Task goal: The lines to copy are those with "MapleNest" in them. Pull each one from the entries below.

Task inputs:
..............................

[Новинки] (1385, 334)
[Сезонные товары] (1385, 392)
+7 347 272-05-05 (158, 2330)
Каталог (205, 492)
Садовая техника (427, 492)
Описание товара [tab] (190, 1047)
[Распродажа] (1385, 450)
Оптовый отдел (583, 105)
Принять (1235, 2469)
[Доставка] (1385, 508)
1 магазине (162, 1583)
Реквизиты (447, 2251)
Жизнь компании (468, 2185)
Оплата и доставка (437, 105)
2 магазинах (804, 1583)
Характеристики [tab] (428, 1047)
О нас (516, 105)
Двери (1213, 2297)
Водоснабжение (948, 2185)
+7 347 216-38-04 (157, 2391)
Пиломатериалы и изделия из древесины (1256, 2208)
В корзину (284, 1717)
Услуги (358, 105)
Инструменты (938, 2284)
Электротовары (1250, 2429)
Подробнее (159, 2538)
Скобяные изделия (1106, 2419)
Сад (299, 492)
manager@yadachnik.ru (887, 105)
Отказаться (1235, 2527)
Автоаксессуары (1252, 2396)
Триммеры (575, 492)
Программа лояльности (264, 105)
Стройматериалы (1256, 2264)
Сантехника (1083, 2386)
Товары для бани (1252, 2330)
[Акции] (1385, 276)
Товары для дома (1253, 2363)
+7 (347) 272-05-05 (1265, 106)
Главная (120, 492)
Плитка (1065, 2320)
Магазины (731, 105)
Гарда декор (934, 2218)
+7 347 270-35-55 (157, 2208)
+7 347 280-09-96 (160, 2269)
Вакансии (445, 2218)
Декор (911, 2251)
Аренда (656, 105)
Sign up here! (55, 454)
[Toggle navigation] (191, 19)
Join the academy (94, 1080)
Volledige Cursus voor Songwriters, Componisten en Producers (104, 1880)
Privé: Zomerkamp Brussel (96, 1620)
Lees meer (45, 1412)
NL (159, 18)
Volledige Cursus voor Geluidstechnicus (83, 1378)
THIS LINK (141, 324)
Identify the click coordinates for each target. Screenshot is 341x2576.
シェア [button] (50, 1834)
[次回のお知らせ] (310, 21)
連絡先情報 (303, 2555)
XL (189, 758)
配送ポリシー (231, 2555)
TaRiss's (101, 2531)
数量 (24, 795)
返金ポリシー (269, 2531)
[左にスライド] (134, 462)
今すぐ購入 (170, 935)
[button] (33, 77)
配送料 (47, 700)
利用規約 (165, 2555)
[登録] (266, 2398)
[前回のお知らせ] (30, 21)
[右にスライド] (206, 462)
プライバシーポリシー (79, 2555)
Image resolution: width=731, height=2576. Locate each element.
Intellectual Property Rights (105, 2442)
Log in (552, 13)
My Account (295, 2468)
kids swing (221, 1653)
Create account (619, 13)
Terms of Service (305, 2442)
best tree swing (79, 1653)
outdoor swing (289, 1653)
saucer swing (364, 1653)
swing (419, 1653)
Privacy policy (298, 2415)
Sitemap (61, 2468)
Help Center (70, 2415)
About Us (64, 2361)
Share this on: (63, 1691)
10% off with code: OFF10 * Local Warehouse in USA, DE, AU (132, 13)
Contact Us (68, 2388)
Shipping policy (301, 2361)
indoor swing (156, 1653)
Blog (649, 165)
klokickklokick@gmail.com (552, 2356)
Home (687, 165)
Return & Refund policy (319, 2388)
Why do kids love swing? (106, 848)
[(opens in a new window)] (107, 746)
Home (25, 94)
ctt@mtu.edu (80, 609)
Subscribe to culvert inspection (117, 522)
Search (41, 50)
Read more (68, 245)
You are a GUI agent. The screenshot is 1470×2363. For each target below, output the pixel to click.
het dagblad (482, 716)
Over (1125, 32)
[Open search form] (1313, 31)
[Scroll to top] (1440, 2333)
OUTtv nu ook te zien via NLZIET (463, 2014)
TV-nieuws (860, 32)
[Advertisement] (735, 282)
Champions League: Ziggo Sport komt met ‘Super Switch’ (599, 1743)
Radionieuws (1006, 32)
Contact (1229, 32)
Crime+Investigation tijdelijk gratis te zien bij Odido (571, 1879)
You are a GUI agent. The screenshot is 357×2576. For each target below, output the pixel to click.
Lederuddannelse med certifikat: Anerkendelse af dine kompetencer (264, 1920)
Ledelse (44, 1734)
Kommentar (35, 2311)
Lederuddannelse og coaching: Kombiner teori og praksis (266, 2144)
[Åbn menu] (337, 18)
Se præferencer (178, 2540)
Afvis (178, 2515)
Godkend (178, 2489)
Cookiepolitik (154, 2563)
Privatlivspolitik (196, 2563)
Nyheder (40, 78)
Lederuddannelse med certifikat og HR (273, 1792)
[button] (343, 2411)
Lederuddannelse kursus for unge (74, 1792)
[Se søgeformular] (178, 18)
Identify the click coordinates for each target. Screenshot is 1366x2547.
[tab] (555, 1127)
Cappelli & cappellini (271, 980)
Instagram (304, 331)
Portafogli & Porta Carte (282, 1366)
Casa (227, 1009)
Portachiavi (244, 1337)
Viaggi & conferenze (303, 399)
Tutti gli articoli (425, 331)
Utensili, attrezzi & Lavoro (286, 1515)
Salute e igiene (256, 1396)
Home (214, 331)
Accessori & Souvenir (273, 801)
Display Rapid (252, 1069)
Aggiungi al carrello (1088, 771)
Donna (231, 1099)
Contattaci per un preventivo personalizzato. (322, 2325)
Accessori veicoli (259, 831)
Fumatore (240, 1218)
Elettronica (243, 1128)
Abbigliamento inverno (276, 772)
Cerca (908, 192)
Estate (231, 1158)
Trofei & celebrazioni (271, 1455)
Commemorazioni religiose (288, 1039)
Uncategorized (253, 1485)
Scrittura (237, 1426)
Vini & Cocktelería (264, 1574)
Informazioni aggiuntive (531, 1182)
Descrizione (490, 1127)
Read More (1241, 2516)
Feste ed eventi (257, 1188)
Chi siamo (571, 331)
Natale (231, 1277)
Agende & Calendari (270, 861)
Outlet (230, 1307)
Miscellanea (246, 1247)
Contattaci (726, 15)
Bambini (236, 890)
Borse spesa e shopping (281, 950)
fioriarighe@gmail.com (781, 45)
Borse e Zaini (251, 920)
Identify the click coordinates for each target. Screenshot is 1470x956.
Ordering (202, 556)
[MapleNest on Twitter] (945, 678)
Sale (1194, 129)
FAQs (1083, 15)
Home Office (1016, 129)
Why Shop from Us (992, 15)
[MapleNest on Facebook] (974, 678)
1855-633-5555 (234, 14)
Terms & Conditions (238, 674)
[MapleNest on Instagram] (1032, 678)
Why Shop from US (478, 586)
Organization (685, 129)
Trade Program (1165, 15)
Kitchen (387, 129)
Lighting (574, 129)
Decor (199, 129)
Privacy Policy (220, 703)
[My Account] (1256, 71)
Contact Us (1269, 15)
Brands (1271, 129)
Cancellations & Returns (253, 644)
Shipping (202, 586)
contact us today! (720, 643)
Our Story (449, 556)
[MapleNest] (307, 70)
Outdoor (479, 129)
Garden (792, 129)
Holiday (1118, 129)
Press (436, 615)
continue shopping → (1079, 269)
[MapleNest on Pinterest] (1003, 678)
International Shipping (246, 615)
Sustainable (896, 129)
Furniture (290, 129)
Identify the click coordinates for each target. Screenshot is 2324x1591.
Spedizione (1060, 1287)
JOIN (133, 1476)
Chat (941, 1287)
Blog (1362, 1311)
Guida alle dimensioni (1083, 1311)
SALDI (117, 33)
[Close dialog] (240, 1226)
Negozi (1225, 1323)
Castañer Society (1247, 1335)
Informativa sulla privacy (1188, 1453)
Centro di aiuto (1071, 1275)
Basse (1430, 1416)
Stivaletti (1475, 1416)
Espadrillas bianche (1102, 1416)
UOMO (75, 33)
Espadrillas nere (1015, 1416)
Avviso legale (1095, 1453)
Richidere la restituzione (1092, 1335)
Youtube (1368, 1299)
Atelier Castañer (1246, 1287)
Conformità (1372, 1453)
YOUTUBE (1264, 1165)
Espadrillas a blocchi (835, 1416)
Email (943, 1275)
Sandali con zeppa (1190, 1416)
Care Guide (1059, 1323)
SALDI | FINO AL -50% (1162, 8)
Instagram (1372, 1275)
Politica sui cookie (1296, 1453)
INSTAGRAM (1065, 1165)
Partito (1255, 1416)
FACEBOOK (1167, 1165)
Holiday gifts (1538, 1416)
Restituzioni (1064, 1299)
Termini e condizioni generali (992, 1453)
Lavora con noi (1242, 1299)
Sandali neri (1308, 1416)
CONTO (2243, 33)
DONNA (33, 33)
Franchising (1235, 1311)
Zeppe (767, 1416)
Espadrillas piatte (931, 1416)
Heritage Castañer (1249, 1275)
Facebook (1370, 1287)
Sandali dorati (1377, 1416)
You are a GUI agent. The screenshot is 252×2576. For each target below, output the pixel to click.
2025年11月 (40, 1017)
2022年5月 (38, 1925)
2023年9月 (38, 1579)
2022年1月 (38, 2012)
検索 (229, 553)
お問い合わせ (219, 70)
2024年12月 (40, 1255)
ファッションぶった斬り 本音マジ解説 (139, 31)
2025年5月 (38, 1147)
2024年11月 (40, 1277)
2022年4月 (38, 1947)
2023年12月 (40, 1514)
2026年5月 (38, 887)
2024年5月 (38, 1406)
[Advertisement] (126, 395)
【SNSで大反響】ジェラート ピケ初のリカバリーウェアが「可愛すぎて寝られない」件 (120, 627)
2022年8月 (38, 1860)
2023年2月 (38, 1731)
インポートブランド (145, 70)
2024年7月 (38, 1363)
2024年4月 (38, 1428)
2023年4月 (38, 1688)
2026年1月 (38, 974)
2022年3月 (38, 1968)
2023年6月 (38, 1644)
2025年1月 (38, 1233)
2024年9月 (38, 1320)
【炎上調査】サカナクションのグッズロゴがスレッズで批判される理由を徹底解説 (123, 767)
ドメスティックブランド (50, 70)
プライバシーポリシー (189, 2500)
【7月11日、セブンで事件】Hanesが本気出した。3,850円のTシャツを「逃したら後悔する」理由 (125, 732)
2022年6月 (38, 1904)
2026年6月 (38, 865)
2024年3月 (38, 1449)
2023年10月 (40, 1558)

..............................

Answer section:
[MapleNest on Twitter] (945, 678)
[MapleNest on Facebook] (974, 678)
[MapleNest on Instagram] (1032, 678)
[MapleNest] (307, 70)
[MapleNest on Pinterest] (1003, 678)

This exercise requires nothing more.